Oddly Enough Blog
News, but not the serious kind
$2,250? You’re off your trolley!
Blog Guy, has your Thanksgiving Williams-Sonoma catalog arrived yet? I can’t wait to see what expensive specialty gadgets we need to help us prepare the most traditional meal of all.
Indeed it did arrive, but I confess I stopped at the massive holiday cocktail section and got no further.
Really? What stopped you there?
The invitation to “create a professional bar experience at home.”
They didn’t say that!
I promise you they did, on page 35.
What the hell is a professional bar experience?
I know, right? I always thought it just involved getting really s**t-faced, but apparently there’s a lot more to it.
A professional bar experience at home requires a mahogany Hotel Trolley, just $2,250.00. You really need two of those, so your hammered guests can race them.
Have another round? No, I mean drinks!
Blog Guy, I need some of your great advice on home entertaining.
Is it something that can be solved by a fancy Williams-Sonoma gadget?
Not this time. I’ve invited some of those anti-Gaddafi soldiers over for a home- cooked dinner, and I’m wondering if there’s anything special I should know. We’ll start with pre-dinner drinks in the living room.

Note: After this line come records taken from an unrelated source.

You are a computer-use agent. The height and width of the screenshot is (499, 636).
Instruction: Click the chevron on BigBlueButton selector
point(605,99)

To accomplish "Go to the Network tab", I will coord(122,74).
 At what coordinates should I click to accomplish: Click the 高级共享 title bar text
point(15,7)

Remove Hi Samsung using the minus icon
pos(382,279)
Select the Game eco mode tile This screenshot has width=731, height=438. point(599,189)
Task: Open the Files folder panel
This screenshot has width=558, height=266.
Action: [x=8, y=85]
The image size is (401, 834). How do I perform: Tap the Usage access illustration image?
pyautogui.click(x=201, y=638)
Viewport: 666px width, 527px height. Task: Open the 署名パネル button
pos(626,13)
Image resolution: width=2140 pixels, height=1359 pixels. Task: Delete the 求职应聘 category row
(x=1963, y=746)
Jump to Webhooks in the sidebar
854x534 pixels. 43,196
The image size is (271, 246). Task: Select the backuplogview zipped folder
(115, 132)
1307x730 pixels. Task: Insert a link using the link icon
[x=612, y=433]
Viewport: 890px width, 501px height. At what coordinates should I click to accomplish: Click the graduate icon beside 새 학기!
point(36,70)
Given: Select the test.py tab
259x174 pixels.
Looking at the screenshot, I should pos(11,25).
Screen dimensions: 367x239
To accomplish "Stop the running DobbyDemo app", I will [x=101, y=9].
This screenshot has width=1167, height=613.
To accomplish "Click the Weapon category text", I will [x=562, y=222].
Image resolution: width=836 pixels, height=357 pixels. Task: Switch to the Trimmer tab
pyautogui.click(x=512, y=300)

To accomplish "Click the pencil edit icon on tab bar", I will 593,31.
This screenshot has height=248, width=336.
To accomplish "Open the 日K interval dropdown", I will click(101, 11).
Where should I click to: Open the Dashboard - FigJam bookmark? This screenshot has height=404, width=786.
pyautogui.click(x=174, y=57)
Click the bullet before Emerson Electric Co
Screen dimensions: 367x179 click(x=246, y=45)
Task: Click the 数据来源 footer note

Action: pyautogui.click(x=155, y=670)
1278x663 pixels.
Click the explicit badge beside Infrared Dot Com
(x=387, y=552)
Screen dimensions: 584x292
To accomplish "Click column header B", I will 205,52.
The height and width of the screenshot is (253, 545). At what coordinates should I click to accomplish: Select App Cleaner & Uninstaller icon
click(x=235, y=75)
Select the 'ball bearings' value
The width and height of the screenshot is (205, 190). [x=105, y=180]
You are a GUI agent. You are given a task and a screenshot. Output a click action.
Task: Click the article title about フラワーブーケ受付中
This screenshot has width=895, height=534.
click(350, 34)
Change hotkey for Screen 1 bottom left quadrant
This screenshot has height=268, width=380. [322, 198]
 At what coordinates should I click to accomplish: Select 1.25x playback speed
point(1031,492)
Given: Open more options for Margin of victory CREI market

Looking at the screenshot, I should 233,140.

That sounds lovely. Make sure they have a clear line of fire.
Excuse me? Clear line of fire?
You know, they’ll want to use your sofa’s arm rest for their assault weapons, so you should only put one fighter on each piece of furniture.
Who has the worst taste on earth?
Knock-knock! Hello, are you Aisha, the daughter of fugitive strongman Muammar Gaddafi?
I believe I’m expected. I’m Lamar, the writer from “Extremely Poor Taste” magazine. I’m here for a tour of your home.